═════ GIVEN DATA

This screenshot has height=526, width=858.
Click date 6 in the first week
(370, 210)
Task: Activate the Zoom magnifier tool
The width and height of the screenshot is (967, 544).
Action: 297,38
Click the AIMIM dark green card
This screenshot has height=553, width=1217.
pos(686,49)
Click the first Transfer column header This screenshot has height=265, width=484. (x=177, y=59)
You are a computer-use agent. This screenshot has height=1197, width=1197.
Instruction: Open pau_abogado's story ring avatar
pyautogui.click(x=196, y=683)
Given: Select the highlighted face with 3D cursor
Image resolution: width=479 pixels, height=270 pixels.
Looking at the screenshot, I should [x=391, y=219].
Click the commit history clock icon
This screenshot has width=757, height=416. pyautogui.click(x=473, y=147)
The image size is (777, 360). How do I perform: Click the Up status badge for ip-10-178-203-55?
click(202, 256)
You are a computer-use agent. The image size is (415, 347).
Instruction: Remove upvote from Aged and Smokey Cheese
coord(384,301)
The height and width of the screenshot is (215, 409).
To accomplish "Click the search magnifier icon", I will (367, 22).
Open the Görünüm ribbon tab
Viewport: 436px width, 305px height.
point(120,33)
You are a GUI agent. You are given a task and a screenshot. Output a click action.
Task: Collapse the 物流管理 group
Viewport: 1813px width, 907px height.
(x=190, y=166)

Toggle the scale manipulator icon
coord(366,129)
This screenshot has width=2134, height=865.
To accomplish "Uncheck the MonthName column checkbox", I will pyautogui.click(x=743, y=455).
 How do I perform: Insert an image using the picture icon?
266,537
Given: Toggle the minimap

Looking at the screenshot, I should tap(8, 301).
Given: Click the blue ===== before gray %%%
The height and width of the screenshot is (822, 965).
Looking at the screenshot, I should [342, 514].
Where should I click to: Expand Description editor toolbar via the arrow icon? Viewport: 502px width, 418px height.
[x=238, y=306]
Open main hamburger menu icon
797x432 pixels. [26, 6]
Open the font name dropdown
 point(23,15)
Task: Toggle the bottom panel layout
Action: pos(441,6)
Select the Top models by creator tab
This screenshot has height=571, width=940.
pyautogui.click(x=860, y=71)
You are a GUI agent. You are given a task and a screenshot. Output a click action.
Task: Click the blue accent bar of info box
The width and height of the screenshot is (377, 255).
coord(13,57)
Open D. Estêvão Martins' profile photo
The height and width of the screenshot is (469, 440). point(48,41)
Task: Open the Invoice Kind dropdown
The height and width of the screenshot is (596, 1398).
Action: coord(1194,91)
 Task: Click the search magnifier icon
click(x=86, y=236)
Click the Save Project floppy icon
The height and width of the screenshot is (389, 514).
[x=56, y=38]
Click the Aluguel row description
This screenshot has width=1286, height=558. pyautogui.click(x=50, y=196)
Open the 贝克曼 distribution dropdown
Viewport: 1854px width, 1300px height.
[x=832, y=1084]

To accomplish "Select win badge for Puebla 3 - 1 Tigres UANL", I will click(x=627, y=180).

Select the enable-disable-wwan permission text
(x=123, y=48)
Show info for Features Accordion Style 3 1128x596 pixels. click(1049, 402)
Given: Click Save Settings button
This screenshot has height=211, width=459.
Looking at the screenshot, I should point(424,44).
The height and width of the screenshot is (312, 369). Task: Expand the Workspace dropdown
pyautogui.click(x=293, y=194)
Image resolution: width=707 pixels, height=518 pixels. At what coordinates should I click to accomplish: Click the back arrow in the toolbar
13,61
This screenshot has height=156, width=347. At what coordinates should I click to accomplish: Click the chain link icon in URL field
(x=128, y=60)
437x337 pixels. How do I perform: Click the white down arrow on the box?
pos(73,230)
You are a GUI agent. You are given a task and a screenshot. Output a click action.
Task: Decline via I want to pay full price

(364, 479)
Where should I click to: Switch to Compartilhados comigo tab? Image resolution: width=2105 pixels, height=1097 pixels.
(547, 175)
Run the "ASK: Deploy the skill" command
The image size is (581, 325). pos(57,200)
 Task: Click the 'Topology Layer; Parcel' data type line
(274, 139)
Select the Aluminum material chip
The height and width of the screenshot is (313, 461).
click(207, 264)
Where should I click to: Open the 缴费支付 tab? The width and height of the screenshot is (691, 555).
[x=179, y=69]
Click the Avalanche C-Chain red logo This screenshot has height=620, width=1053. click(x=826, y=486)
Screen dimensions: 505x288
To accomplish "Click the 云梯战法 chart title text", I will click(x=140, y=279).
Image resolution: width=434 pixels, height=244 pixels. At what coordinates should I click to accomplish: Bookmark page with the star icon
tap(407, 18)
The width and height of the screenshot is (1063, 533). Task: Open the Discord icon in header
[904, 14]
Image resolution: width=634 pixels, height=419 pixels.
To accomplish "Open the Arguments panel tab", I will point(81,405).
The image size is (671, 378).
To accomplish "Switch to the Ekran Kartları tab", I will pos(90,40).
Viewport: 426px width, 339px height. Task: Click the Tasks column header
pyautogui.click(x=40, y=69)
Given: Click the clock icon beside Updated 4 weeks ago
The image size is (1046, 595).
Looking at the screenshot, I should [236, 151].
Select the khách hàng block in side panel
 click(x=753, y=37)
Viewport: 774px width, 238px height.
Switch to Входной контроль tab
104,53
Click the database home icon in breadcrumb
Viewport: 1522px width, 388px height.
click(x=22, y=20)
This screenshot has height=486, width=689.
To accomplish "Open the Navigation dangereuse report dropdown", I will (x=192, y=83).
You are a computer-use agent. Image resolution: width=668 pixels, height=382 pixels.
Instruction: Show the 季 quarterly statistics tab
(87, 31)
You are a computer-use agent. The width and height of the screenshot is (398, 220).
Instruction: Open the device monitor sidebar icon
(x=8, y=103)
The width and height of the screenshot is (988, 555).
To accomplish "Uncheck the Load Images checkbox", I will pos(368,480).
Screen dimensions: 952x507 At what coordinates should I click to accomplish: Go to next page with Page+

══════════

#### AIM OF THE EXERCISE:
Copy out the lines starting with the one containing "Task: Click the search magnifier icon" and going on through the one containing "[x=832, y=1084]", changing "dropdown" to "menu" and leaving everything else untouched.

#### OUTPUT FOR THIS TASK:
 Task: Click the search magnifier icon
click(x=86, y=236)
Click the Save Project floppy icon
The height and width of the screenshot is (389, 514).
[x=56, y=38]
Click the Aluguel row description
This screenshot has width=1286, height=558. pyautogui.click(x=50, y=196)
Open the 贝克曼 distribution menu
Viewport: 1854px width, 1300px height.
[x=832, y=1084]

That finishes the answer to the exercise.